The iPad mini 2 scored the same as the iPad Air in the Egypt offscreen test, both sharing the second spot in our all-time chart, just few fps shy of beating the Galaxy Note 3 for the top spot. It's worth noting that the iPad mini 2 score in the Egypt test was more than three times better than what the original iPad mini scored - much in line with what Apple claim.
In the T-Rex offscreen test, the iPad mini 2 surprisingly outperformed both the iPad Air and the Galaxy Note 3, securing the first spot in this benchmark.
Higher is better
Higher is better
We also ran the GFXBench on-screen tests. Quite expectedly, because of the iPad mini 2's higher resolution screen, it delivered a lower framerate than the iPhone 5s on the high-quality T-Rex graphic test. Still, from our real life tests the iPad seems perfectly equipped to handle every modern game hassle-free.

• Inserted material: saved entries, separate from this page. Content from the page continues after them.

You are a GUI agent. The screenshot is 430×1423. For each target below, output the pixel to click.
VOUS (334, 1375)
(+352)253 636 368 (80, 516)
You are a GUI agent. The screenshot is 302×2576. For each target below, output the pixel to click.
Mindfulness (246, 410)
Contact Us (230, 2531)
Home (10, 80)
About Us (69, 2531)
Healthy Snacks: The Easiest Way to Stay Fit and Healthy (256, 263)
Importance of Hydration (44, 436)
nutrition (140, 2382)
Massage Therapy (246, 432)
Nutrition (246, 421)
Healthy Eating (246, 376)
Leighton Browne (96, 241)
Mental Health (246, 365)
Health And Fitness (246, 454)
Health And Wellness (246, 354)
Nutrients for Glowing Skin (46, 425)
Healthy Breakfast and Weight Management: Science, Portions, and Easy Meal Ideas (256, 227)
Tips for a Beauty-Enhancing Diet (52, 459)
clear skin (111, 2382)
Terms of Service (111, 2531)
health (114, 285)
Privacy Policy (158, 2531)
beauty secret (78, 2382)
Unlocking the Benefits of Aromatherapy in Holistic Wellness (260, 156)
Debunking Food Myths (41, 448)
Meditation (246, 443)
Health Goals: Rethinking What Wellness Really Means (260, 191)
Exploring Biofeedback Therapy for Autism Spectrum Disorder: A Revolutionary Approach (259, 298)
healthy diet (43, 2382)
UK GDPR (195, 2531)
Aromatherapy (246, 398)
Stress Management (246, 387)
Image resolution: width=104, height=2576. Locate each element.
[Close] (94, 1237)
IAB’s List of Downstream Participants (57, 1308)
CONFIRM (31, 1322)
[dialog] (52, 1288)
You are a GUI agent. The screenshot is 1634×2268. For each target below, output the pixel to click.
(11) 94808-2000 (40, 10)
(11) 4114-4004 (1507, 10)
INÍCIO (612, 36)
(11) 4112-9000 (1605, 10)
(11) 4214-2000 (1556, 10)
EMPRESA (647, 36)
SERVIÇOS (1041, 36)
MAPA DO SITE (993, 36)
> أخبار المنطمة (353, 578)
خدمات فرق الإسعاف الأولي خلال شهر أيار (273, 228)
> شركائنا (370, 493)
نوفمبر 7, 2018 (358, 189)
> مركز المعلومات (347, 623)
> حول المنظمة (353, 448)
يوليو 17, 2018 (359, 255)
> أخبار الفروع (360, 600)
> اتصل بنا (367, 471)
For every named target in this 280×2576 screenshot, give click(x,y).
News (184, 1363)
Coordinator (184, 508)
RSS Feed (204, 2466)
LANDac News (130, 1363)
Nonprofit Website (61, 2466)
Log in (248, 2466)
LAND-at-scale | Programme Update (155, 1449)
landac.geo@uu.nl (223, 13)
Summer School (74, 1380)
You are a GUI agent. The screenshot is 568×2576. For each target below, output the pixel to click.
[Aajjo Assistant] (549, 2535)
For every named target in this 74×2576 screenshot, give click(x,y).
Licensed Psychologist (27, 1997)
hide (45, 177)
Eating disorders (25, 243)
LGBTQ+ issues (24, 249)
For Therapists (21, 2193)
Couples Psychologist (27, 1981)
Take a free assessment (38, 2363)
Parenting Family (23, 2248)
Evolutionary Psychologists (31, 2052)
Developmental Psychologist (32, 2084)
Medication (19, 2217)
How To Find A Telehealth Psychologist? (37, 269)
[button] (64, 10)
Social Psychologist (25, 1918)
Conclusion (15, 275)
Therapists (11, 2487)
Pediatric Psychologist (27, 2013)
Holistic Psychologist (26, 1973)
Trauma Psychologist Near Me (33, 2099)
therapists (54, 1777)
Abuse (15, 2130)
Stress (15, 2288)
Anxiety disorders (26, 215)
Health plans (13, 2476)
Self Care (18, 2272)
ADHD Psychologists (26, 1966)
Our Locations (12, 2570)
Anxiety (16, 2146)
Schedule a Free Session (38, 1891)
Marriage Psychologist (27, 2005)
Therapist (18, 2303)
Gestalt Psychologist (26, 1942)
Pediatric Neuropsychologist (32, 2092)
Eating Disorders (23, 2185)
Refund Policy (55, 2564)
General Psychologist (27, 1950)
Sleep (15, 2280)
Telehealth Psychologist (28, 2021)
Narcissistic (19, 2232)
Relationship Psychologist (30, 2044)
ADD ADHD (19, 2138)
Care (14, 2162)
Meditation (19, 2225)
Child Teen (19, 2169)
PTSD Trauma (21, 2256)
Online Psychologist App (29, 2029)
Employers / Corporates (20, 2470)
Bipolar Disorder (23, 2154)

In this set of benchmarks the iPad mini with Retina screen scored the same as the iPad Air, but lower than the original iPad mini. This means that in pure rendering power the new GPU is barely powerful enough to compensate fully for the massive increase in screen resolution. As a result, the older iPad mini outputs a higher frame rate (though we are talking about a marginal difference).
Higher is better
Higher is better
Higher is better
Higher is better
Higher is better
Finally, we put the iPad mini 2 through the SunSpider and BrowserMark benchmarks to test Safari's JavaScript and overall browsing performance.
Interestingly, the iPad mini with Retina screen scored a bit worse than the iPad Air and the iPhione 5s on both benchmarks. It's a small margin though and the Safari browser on the iPad mini 2 remains one of the fastest browsers around.
Lower is better
Higher is better
Summing it all up, the iPad mini with Retina screen seems to be is as fast as the iPad Air and the iPhone 5s with only some marginal differences in test scores. The mini tablet has lots of graphics processing power and even managed to top our all-time chart in the offscreen GFXBench T-Rex test. However due to the immensely increased screen resolution, the iPad mini 2 renders graphics-intensive games in about the same frame rate as the original iPad mini. The new CPU coupled with the latest generation PowerVR Series 6 GPU make the A7chipset the best performer on the market and will leave nobody disappointed.
A new iOS version just can't afford to pay no attention to Siri. After more than two years in development the assistant has finally graduated from beta.
Just as the rest of the iOS 7, Siri now looks different. It always launches in full-screen and has a real-time voice graph. Another UI novelty is the option to edit your voice request with the keyboard in case Siri didn't hear you right.
Siri supports and understands English (American, Canadian, Australian, British), French (France, Canada, Switzerland), German (Germany, Switzerland), Japanese, Italian (Italy, Switzerland), Spanish (Mexico, Spain, US), Mandarin (China, Taiwan), Korean, and Cantonese (Hong Kong) languages.
The most important Siri upgrades, of course, are under the hood. Siri now has Wikipedia integration and it offers new voices, there is both female and male English US for example.
Siri can also carry out commands affecting the iOS - it can turn Bluetooth or Wi-Fi on/off, increase brightness, play voicemails, check other people's social network status, play iTunes Radio stations, etc.
Siri is a really powerful voice assistant capable of POI search. Assistance with restaurant booking is part of Siri's set of skills. It will search for exactly the restaurant you need and it will filter the results based on user reviews. You can run impressively detailed searches based on food type, location, outdoor, pool, price range, ratings, etc. This feature is not available in every country, though.
Siri would also answer lots of sports-related questions and it isn't limited to game scores - it does just fine with history, stats, player bios, player comparison, teams, records, etc. Siri should be able to return most of the info right onto its own screen, without switching over to the browser.
The same applies to movies. You will get all of your movie-related answers right inside the Siri window - anything about actors, directors, awards, movie stats, premieres and tickets, reviews, trailers, etc.